Si le scanner n’est pas réalisable, des radiographies thoraciques pourront être réalisées mais elles sont moins précises pour détecter les métastases.

Si des nœuds lymphatiques apparaissent anormaux à votre vétérinaire (changement dans leur consistance, leur taille, leur mobilité, etc.), ils seront cytoponctionnés pour rechercher des cellules tumorales au moyen d’une analyse cytologique.

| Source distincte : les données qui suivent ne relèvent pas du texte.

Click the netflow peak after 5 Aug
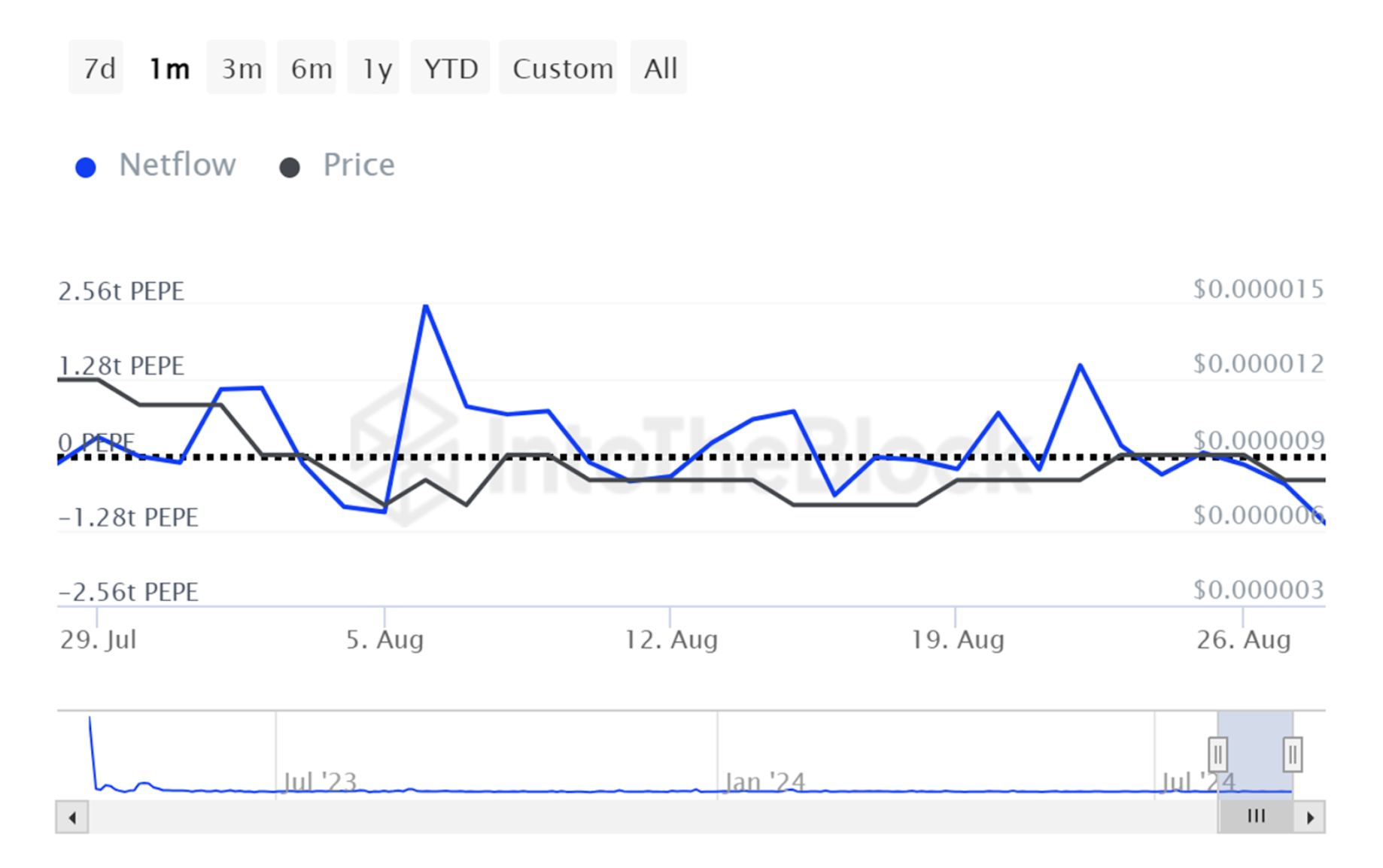Screen dimensions: 1383x868 (x=426, y=305)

Le stade clinique découlera des résultats de ces examens. Ces stades s’appuient sur divers critères comme la profondeur des tissus atteints, la taille de la tumeur, l’infiltration ou non des nœuds lymphatiques par des cellules tumorales, la présence de métastases à distance de la tumeur.

 

Le pronostic des fibrosarcomes

 

Le pronostic sera extrêmement dépendant du contrôle local que l’on obtiendra sur ces tumeurs, en effet ces tumeurs récidivent fréquemment. Les tumeurs de petites tailles, la présence de marges saines après résection chirurgicale, la prise en charge par un chirurgien spécialisé sont des facteurs de meilleur pronostic. Il existe également des facteurs péjoratifs comme un grade élevé.

Le traitement

Le traitement fera dans l’idéal appel à une ou plusieurs des stratégies thérapeutiques présentées ci-dessous.

 

La chirurgie

La chirurgie reste le traitement de première ligne lorsque la tumeur est retirable. Aujourd’hui certaines études recommandent de retirer 5 cm de tissu autour de la tumeur et deux fascias musculaires en profondeur.

Le respect de ces marges très larges peut s’avérer compliqué lorsque ces tumeurs sont mal localisées ou qu’elles sont trop volumineuses.

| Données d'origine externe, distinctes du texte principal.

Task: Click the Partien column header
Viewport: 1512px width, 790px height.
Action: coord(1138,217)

Le retrait incomplet de ces tumeurs est la cause majoritaire de récidives.

Ce retrait doit être effectué par un vétérinaire spécialisé en chirurgie oncologique.

Une analyse histologique suivra le traitement chirurgical et permettra d’évaluer les marges (voir les marges chirurgicales) et de déterminer le grade de la tumeur.

 

La radiothérapie 

La radiothérapie doit être considérée pour tous les fibrosarcomes après retrait chirurgical.

En effet, les fibrosarcomes récidivent fréquemment et la radiothérapie associée à la chirurgie permet un meilleur contrôle des récidives locales.

La radiothérapie peut s’effectuer en préopératoire (radiothérapie néoadjuvante) ou en postopératoire (radiothérapie adjuvante). Elle doit, dans ce dernier cas, être commencée entre 10 et 14 jours après la chirurgie pour en tirer les meilleurs bénéfices.

 

La chimiothérapie 

Certains auteurs recommandent son utilisation lors de fibrosarcomes de haut grade afin de contrôler une diffusion métastatique.

Elle sera alors réalisée en association avec la chirurgie et la radiothérapie.

Elle peut être également utilisée seule dans le cas où la chirurgie et la radiothérapie ne sont pas une option choisie.

 

Les autres thérapies

L’immunothérapie :

Une des techniques appartenant à l’immunothérapie consiste à introduire un virus dit recombinant (modifié par génie génétique et donc non pathogène) qui va permettre la production d’interleukine II  (molécule médiatrice de l’immunité) qui stimulera le système immunitaire. Elle pourra par exemple être utilisée en compléments d’une radiothérapie interstitielle et d’une chirurgie. Elle a pour but de stimuler le système immunitaire en périphérie de la tumeur en espérant ainsi une action de ce dernier contre les cellules tumorales. Une étude a montré une association intéressante de l’immunothérapie avec la chirurgie et de la radiothérapie interstitielle (utilisant des billes d’iridium) notamment pour ce qui est de la prévention des récidives locales des fibrosarcomes.

 

Electrochimiothérapie :

Cette technique utilise un courant électrique pour accentuer la perméabilité des cellules aux molécules de chimiothérapie tel que la Bléomycine ou la Cisplatine. Elle permettrait de mieux contrôler les récidives locales.